07th February 2011, www.lankabusinessonline.com
International luxury hotel chain Six Senses has pulled out of a deal to manage a resort being built on an islet off Sri Lanka's north-west coast, according to company officials.
The Dutch Bay Resort project, in Dutch Bay in Kalpitiya, was to have been a joint venture between Six Senses and Swarna Dweep, an investment vehicle set up by European investors and a Sri Lankan entrepreneur.
But Six Senses chief executive Sonu Shivdasani told hoteliermiddleeast.com that the 80-unit resort announced last year for Dutch Bay has been put on hold along with another project in Jordan.
He gave no details but officials with knowledge of the project say Six Senses has pulled out of the management deal.
There has been no word from Swarna Dweep or Sri Lankan tourism authorities about the deal.

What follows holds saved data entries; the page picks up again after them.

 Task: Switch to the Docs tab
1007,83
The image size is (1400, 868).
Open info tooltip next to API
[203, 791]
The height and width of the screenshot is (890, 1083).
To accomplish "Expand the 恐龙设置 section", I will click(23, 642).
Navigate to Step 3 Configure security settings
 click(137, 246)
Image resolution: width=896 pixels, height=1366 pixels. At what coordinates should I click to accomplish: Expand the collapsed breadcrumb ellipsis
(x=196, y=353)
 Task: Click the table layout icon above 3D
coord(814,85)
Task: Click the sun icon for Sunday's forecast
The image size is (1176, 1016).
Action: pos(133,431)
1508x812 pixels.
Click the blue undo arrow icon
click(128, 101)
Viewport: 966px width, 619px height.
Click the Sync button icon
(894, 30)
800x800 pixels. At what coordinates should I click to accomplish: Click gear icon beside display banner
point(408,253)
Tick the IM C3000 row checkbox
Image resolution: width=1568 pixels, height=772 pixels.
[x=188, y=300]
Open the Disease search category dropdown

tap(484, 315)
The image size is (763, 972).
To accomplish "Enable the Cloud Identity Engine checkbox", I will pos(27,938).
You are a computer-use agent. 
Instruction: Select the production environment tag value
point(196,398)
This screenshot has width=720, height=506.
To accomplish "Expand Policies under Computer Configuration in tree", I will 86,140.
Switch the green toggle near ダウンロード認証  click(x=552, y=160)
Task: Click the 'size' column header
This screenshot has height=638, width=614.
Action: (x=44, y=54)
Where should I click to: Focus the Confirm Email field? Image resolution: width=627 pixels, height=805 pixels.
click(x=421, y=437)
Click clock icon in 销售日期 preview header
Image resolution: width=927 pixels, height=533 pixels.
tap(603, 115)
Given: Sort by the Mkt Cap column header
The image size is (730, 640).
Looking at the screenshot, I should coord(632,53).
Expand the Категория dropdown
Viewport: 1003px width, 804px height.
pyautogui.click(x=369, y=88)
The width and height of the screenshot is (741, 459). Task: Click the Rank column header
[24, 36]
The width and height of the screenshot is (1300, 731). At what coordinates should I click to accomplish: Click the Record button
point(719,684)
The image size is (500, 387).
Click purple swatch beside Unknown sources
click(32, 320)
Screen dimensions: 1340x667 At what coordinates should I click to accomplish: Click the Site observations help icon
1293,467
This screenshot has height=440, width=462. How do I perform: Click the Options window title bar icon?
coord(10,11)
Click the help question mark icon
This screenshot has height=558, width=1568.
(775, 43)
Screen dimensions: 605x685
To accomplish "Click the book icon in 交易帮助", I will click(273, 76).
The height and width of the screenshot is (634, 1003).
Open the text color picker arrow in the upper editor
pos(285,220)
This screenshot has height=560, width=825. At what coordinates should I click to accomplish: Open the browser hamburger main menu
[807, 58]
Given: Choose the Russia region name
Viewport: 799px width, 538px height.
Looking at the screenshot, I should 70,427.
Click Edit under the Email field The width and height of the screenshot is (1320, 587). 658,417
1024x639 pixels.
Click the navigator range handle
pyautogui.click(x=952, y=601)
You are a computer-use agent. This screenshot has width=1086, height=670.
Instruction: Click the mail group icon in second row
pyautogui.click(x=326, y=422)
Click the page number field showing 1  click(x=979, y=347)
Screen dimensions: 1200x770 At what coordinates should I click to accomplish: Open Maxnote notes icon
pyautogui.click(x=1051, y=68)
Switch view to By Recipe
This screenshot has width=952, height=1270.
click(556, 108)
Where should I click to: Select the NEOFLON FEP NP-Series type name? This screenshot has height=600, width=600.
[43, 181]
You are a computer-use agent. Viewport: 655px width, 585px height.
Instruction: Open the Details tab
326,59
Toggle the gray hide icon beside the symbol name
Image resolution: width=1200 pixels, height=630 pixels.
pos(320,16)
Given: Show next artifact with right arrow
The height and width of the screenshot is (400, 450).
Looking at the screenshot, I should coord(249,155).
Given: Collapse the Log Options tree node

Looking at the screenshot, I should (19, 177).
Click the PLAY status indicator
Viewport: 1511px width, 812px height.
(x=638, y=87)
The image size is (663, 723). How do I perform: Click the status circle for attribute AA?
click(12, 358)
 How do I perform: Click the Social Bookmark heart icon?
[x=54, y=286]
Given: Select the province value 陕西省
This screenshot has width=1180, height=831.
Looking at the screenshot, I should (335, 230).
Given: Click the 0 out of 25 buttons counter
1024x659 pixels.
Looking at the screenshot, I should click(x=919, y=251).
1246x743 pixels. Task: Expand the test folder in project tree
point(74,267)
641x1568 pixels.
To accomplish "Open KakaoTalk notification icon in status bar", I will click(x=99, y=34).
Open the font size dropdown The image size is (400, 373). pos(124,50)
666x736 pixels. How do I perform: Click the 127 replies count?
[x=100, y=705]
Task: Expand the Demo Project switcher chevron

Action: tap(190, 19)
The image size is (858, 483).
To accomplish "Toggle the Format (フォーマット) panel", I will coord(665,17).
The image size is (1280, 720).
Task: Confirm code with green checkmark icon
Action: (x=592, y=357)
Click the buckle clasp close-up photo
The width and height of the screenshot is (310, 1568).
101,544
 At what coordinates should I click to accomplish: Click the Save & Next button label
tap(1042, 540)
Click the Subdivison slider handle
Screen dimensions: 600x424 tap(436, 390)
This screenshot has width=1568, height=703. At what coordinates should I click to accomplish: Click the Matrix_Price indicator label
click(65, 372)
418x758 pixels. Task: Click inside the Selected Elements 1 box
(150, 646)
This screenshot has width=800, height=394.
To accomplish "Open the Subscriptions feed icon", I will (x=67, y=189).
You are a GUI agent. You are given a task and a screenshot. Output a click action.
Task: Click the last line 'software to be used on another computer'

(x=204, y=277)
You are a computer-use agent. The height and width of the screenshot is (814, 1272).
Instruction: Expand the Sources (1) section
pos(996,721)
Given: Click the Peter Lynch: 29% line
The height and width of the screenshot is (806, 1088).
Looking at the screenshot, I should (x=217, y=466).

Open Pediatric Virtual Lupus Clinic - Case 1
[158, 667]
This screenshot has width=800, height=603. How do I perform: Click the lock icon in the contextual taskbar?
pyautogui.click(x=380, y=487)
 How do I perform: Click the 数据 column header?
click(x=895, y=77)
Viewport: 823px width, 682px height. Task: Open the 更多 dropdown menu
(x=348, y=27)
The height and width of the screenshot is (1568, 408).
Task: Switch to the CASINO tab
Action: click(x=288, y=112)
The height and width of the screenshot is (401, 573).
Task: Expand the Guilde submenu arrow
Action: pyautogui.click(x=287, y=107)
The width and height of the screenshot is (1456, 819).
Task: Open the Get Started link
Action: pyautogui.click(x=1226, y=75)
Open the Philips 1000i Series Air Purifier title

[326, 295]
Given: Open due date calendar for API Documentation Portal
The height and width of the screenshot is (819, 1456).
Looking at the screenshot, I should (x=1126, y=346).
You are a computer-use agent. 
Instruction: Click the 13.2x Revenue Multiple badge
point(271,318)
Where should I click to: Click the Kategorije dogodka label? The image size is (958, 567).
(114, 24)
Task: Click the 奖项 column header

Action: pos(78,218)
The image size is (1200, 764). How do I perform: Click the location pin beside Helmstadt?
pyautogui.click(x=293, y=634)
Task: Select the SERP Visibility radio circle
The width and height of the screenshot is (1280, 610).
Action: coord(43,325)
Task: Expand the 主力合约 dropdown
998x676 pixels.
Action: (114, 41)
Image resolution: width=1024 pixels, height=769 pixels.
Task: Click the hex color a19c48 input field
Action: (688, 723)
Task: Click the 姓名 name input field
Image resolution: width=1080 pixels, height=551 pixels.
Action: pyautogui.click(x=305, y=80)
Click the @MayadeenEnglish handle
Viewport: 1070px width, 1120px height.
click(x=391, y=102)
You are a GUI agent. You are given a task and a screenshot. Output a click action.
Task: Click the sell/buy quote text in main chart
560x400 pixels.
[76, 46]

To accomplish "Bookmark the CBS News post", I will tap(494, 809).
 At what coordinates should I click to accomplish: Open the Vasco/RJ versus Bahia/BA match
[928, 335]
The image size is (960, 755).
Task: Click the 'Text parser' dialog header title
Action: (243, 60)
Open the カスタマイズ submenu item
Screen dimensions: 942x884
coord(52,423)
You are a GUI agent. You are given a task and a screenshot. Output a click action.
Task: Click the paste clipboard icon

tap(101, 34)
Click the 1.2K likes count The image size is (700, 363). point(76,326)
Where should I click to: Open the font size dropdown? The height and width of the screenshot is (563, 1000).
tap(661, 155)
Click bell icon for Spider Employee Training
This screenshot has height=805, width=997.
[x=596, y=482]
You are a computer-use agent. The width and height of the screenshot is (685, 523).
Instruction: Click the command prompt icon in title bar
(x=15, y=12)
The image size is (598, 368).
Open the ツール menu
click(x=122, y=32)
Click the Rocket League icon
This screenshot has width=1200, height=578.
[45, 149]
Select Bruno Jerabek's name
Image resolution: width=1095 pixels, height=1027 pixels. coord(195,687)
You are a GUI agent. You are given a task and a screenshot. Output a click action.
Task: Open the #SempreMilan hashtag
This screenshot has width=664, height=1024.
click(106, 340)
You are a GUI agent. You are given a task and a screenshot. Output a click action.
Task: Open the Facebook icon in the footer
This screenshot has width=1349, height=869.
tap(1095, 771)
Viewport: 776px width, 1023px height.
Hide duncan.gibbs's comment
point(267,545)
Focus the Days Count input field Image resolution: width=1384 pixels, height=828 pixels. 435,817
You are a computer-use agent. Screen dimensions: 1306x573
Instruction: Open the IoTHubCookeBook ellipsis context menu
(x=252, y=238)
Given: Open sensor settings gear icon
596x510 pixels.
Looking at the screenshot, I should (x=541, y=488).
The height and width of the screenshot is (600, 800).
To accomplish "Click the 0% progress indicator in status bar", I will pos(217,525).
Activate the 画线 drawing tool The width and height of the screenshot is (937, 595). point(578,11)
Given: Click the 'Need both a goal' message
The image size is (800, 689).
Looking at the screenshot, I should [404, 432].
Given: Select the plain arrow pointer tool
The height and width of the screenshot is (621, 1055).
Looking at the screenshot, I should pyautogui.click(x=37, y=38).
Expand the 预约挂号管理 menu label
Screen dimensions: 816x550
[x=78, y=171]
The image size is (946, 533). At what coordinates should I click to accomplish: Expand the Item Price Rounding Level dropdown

The Dutch Bay project was estimated to cost 75 million dollars and consist of 60 mangrove chalets – two-storey villas with plunge pools – and 20 luxury villas on a lagoon.
The Six Senses decision was part of a revamp by the hotel chain in which it plans to establish up to 10 hotel clusters around the world, with between five and 10 resorts in each cluster with the aim of sharing best operational practices and staff.
But Shivdasani said that, as part of the south Asian cluster, Six Senses management was also looking at a resort on the Andaman Islands in the eastern Indian Ocean.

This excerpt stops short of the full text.